Paul Sohar translator, Before the Storm: Transylvanian-Hungarian Poetry Today selected by the league of Transylvanian-Hungarian Writers (EMIL) ,Iniquity Press/Vendetta Books)  PO Box 252, Seaside Heights, NJ 08751 72 pages available on Amazon $10

Sohar’s work translating Before the Storm is a kind of miracle. It is difficult to imagine ten more diverse, unusual, contemporary poets writing in their respective cultural areas, than the poets represented here.  There are nature poems, political poems, Dada Art poems, satirical, art, and historical ones. You name it and there is at least one poem in that genre here.  Not only is there range but there is a profound depth to the work. I can’t say that I was equally moved or impressed by all the poems, but I was overawed by the density of the book as a whole. I read Before the Storm, straight through, almost without pausing for a breathe, to see what each new poet had to offer. I can honestly say, I can’t think of any translated work by any poet, with the possible exception of Transtromer, that I have read seventy pages of without a break. I can wholeheartedly, without reservation, recommend this collection to anyone, scholar, or general reader, with an interest in poetry in translation.


Benjamin Goluboff & Mark Luebbers, Citizens of Ordinary Times, Urban Farmhouse Press, www.urbanfarmhousepress.ca Crossroads Poetry Series, 2023, 134 pages $19.95

This is one of those particularly rich collections I have several pages of notes for.  A diverse selection of historical figures (10 in all, though two are grouped together) appear who don’t seem to have any discernible connection. They range from the confederate general James Longstreet, to the messianic transcendentalist preacher and poet Jones Very, to jazz innovators Bill Evans and Mary Lou Williams.  Several sections have as few as six poems (“Balloonist” Larry Walters and socialite Florie Stettheimer) to as many as to as many as 16 (Gerda Taro and Robert Capa and 12, Longstreet.)  Of the briefer ones, in particular the always fascinating Iris Tree, and Bill Evans, I would have loved to see dozens more, maybe even a whole volume on these guys. But then there would be no room for Longstreet and the dynamic Taro/Capa duo. That said, we can only dream about what we do not have.

All of these intensely focused poems reveal a deep understanding of the characters and the not so ordinary times, they lived in. We see Tree, when young, living her life as a model who becomes a human art form. At the end, she is seen issuing instructions on how to pose so that you never see the same model twice. An invaluable and subtle art if there ever was one. I’d love to see more about the in between of this vibrant woman’s life, the in and around the turbulent times of WWI where she was known and seen by everyone and is still spoken of today.

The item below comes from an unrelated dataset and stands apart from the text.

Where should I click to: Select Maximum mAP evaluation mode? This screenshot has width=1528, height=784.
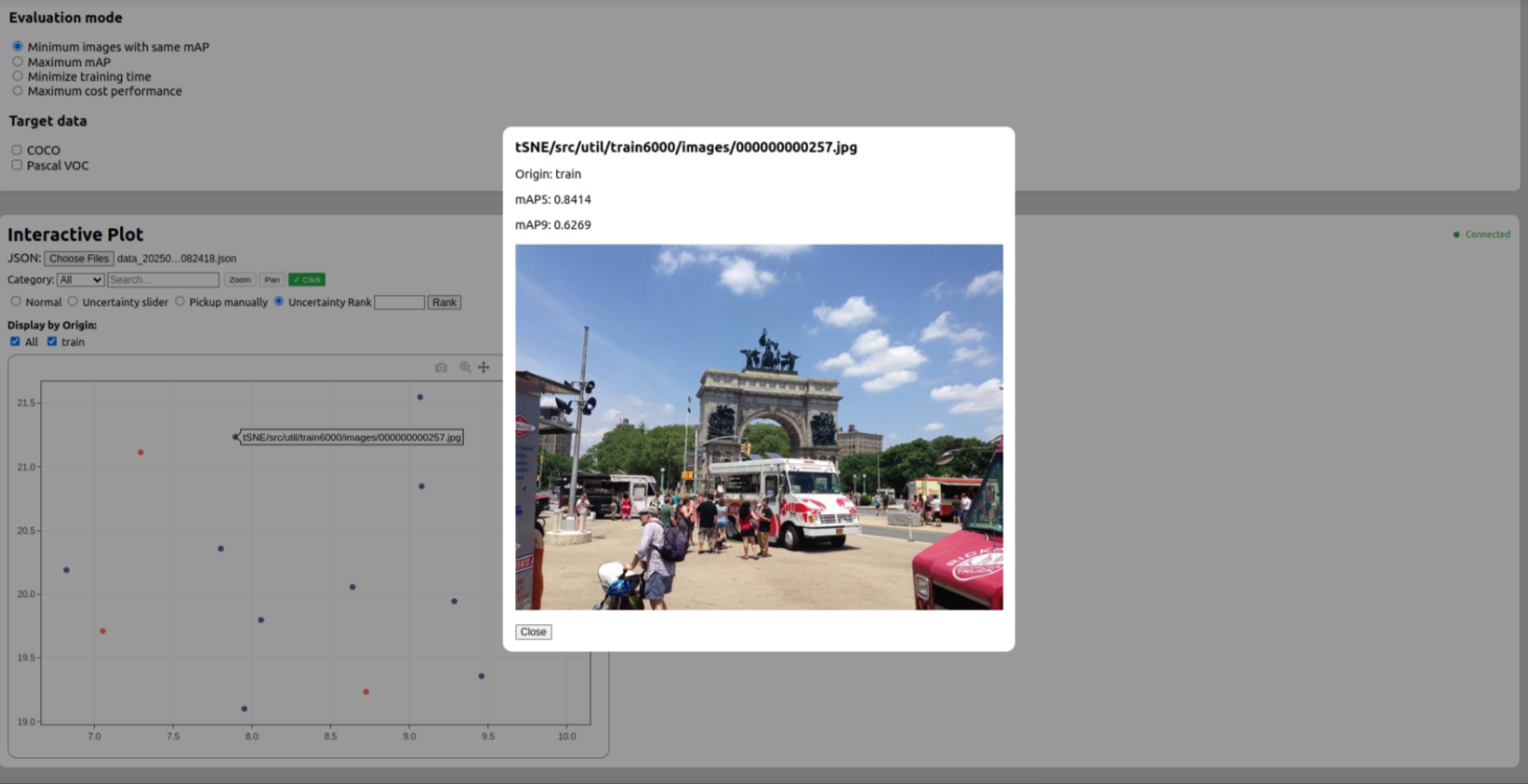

Evan’s life was a pianist who played with everyone who mattered and was generally considered a genius as a pianist, arranger, and collaborator,

“Later Bill would write
about the Concept
comparing it
(another metaphor)
to the lines of a Japanese
calligrapher.

What he saw now
was a labyrinth of pathways
branching vertical
and horizontal
leading to freedom.”
(from “He Reads George Russell….”)

Though whatever freedom he found was undone by depression, drug addiction and arrests.

Robert Frank is duly celebrated now for his seminal life study on photography, The Americans. He was criticized at the time for showing the ugly, common side of life rather than the spontaneity, the honesty we appreciate in his work now. It seems so obvious, but I’ll say it anyway, the critics totally missed the point. As they so often do. History will prevail. And it did.

The section that most moved me was the Gerda Taro/ Robert Capa duo. They were partners in real life, before her untimely death, getting as close as one could to the action, during the Spanish Civil War until that closeness killed her. Capa, much later on, would, ironically, suffer a similar fate becoming the first photographer killed during the Indonesian Conflicts in Vietnam that would claim hundreds of more photographers lives later on.  The richness of their work is duly celebrated in these poems.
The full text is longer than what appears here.